Welcome - Explore my Blog

There are over 1170 posts on this blog. Please use the search bar below to search the blog for other posts on a subject in which you are interested. You can also click on the "label" at the end of a post and all posts with that label will show up. At the very bottom of this page is a list of all the labels I've used.

Even if you find one post on the subject, I've posted a lot on basic beekeeping skills like installing bees, harvesting honey, inspecting the hive, etc. so be sure to search for more once you've found a topic of interest to you. And watch the useful videos and slide shows on the sidebar. All of them have captions. Please share posts of interest via Facebook, Pinterest, etc.

I began this blog to chronicle my beekeeping experiences. I have read lots of beekeeping books, but nothing takes the place of either hands-on experience with an experienced beekeeper or good pictures of the process. I want people to have a clearer picture of what to expect in their beekeeping so I post pictures and write about my beekeeping saga here. Along the way, I've passed a number of certification levels and am now a Master Beekeeper! Enjoy with me as I learn and grow as a beekeeper.

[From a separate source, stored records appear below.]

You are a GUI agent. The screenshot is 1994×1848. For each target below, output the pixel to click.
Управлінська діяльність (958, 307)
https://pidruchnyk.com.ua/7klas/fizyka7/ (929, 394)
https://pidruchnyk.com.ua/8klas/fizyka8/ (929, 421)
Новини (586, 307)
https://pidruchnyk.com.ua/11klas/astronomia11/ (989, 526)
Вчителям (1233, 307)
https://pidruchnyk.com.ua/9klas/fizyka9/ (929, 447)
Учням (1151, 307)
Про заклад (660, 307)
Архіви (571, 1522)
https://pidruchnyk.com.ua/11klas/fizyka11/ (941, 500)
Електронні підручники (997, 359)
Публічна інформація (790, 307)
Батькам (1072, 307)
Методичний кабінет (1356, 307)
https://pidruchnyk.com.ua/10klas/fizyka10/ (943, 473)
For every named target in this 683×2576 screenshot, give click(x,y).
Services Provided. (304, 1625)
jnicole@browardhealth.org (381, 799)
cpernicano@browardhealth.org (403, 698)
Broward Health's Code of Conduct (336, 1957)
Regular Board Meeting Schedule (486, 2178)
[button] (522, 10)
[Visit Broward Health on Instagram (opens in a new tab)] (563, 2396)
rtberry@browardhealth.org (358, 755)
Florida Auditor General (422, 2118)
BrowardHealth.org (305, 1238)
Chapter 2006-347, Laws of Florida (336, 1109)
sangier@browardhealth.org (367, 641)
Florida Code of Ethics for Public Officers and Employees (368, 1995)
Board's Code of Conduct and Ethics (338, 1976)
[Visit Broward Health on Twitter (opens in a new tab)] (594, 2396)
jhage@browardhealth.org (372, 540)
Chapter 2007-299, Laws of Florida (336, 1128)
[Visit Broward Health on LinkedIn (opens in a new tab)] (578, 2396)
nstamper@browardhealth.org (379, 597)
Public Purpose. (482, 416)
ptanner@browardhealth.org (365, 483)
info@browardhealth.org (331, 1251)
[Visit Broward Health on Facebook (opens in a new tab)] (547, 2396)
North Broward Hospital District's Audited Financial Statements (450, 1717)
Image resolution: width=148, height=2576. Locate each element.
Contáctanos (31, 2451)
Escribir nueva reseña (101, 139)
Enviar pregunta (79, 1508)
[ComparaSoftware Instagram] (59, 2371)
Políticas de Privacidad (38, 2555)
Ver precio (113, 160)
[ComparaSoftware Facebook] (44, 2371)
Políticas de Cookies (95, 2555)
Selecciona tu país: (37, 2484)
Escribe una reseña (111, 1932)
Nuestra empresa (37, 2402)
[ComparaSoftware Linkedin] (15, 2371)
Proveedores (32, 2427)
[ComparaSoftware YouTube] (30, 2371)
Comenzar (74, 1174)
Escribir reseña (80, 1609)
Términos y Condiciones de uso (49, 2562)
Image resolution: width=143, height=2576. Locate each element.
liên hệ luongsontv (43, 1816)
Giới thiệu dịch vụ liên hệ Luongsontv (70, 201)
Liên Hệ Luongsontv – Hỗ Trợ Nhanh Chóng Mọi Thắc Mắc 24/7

Need help with an Atlanta area swarm? Visit Found a Swarm? Call a Beekeeper.

Want to Pin this post?

Wednesday, April 18, 2012

The ongoing Tale of the Top Bar

So I opened the top bar to find an entire ant colony camped out on the top of the top bars.  I brushed them all off with my bee brush, but I kept feeling distracted by ants on my hands.  I like the feel of bees walking on my hands, but ants are another story.  Maybe I should sprinkle cinnamon on the tops of the top bars.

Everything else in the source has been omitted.